## HOW TO COMPLETE THIS TASK:
Beneath this line is the data. Output exactly the lines from the line with "News (38, 1233)" to the line with "Ricordami (38, 2236)", both ends included, and nothing more.

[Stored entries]
►

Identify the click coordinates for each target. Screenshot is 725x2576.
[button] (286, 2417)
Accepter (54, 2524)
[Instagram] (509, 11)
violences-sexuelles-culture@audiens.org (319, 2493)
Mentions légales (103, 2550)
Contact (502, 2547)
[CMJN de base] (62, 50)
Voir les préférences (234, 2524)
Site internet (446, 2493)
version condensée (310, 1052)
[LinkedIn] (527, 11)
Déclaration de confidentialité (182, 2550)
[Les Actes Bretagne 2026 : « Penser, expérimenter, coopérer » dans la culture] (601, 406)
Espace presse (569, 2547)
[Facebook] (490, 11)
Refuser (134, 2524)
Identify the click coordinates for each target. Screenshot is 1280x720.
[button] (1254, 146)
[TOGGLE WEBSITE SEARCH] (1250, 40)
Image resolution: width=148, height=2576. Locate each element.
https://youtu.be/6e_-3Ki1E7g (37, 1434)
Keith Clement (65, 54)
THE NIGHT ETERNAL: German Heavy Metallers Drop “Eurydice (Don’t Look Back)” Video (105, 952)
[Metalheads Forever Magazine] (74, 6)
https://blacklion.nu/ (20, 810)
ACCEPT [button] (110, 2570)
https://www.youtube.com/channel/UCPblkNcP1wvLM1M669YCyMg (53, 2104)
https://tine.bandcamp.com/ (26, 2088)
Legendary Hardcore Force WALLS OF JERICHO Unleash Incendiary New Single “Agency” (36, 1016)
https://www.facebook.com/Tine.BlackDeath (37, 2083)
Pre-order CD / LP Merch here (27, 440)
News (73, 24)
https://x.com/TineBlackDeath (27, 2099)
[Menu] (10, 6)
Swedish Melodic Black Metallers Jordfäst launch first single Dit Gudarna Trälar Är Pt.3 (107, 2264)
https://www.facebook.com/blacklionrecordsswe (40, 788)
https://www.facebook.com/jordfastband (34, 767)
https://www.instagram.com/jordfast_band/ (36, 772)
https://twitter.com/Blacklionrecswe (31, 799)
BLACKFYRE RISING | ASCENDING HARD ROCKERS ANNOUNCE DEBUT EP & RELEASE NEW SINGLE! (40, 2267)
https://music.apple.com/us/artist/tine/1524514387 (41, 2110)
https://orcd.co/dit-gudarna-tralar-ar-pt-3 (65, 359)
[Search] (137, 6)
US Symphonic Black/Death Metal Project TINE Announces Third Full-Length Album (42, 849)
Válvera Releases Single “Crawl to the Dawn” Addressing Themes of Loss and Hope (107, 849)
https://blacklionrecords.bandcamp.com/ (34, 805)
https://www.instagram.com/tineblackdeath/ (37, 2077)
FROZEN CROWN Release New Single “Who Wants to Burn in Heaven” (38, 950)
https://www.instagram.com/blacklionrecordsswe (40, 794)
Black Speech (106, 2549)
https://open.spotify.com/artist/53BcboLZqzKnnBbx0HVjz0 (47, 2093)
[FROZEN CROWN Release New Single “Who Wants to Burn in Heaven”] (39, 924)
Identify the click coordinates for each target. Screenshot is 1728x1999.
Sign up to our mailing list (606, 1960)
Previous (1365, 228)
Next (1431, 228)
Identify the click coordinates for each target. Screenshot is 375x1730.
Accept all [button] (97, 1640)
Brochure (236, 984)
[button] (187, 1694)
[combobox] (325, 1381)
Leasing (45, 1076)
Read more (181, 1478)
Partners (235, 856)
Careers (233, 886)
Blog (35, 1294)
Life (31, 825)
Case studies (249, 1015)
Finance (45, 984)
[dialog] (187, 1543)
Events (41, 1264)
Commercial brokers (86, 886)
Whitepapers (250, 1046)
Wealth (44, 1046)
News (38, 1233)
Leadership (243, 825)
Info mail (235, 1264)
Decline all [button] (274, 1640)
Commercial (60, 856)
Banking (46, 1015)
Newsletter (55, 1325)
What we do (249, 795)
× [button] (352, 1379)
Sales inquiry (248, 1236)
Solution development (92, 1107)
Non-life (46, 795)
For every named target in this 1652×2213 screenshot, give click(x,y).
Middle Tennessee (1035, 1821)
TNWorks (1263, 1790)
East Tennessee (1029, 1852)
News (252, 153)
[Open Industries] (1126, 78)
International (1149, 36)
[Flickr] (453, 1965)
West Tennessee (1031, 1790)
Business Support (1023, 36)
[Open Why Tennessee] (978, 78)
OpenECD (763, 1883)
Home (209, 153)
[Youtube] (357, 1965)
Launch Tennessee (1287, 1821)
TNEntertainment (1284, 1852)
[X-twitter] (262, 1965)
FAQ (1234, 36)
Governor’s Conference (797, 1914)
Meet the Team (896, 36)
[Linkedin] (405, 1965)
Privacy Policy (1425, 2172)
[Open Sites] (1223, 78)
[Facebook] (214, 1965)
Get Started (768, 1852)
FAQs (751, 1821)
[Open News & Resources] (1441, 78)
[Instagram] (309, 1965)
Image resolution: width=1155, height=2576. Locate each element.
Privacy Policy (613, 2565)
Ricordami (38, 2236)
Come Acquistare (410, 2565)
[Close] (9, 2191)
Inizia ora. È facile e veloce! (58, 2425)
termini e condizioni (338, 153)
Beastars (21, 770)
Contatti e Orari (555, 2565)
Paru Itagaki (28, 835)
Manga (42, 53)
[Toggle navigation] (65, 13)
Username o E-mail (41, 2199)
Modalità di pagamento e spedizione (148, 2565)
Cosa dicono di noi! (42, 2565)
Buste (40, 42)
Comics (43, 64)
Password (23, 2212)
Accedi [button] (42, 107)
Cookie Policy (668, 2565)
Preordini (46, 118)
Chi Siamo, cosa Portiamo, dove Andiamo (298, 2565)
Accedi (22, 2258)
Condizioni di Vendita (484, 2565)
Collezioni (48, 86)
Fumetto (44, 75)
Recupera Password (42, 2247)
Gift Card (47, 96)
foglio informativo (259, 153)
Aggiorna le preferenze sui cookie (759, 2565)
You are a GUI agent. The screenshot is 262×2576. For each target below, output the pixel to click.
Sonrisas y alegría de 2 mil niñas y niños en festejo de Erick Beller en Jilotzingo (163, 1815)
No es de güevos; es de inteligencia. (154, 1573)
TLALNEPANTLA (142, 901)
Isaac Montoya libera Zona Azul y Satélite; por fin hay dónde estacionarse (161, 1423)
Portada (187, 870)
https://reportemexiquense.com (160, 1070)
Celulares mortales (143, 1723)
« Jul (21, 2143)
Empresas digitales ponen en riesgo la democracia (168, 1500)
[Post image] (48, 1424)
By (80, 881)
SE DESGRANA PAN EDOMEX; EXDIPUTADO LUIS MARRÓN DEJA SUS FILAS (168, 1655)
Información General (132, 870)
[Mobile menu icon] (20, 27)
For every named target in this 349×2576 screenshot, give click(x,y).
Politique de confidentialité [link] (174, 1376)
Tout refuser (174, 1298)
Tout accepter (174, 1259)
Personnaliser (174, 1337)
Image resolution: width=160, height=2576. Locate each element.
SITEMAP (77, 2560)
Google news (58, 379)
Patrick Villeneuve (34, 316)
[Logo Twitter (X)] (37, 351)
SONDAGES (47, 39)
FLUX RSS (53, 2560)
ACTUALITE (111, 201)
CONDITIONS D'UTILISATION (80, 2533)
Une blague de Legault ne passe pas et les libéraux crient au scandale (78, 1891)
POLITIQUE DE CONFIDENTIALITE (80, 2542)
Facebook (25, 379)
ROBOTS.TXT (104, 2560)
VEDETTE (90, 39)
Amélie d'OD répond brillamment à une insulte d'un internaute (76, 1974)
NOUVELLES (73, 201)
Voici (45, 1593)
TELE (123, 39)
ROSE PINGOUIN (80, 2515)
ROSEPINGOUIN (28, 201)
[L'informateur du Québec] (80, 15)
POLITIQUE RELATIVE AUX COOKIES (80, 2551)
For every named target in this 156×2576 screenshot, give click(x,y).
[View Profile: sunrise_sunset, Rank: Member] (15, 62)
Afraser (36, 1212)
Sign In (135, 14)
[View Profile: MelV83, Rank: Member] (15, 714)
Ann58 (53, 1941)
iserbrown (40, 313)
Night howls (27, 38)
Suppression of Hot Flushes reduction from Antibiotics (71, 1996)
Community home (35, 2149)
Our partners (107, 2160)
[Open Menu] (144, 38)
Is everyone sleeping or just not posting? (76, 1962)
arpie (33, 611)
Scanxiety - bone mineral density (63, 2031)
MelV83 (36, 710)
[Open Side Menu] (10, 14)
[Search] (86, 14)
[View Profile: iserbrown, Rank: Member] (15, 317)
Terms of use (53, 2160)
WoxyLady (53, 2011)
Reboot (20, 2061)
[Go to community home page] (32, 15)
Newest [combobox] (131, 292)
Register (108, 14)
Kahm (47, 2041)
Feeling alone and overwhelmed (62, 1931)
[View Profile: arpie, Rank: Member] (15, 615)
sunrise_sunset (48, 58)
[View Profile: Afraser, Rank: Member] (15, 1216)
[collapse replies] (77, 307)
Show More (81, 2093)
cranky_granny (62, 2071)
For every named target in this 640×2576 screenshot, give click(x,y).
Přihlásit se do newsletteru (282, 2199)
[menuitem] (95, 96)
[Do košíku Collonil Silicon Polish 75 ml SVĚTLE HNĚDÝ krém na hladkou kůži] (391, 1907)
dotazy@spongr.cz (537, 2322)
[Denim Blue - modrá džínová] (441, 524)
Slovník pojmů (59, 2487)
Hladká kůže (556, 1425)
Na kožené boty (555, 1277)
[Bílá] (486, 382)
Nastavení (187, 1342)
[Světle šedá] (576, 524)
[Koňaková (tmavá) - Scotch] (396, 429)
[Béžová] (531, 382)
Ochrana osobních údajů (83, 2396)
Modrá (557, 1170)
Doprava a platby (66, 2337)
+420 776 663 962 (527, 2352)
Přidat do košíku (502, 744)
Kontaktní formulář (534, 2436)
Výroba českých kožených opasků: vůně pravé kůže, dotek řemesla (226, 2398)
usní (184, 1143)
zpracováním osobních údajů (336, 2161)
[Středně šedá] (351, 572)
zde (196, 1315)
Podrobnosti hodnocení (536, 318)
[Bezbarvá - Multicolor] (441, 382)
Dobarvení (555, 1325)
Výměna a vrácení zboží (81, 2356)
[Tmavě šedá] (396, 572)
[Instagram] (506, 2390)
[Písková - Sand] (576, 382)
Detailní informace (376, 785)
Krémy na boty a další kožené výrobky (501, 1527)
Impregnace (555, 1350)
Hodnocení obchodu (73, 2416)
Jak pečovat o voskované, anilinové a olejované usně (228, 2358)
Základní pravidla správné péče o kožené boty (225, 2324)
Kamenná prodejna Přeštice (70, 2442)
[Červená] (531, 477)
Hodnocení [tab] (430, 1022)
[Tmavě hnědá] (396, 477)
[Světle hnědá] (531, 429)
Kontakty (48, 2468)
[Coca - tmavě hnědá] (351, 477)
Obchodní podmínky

◄

## SOLUTION TO THIS EXERCISE:
News (38, 1233)
Leadership (243, 825)
Info mail (235, 1264)
Decline all [button] (274, 1640)
Commercial (60, 856)
Banking (46, 1015)
Newsletter (55, 1325)
What we do (249, 795)
× [button] (352, 1379)
Sales inquiry (248, 1236)
Solution development (92, 1107)
Non-life (46, 795)
For every named target in this 1652×2213 screenshot, give click(x,y).
Middle Tennessee (1035, 1821)
TNWorks (1263, 1790)
East Tennessee (1029, 1852)
News (252, 153)
[Open Industries] (1126, 78)
International (1149, 36)
[Flickr] (453, 1965)
West Tennessee (1031, 1790)
Business Support (1023, 36)
[Open Why Tennessee] (978, 78)
OpenECD (763, 1883)
Home (209, 153)
[Youtube] (357, 1965)
Launch Tennessee (1287, 1821)
TNEntertainment (1284, 1852)
[X-twitter] (262, 1965)
FAQ (1234, 36)
Governor’s Conference (797, 1914)
Meet the Team (896, 36)
[Linkedin] (405, 1965)
Privacy Policy (1425, 2172)
[Open Sites] (1223, 78)
[Facebook] (214, 1965)
Get Started (768, 1852)
FAQs (751, 1821)
[Open News & Resources] (1441, 78)
[Instagram] (309, 1965)
Image resolution: width=1155, height=2576. Locate each element.
Privacy Policy (613, 2565)
Ricordami (38, 2236)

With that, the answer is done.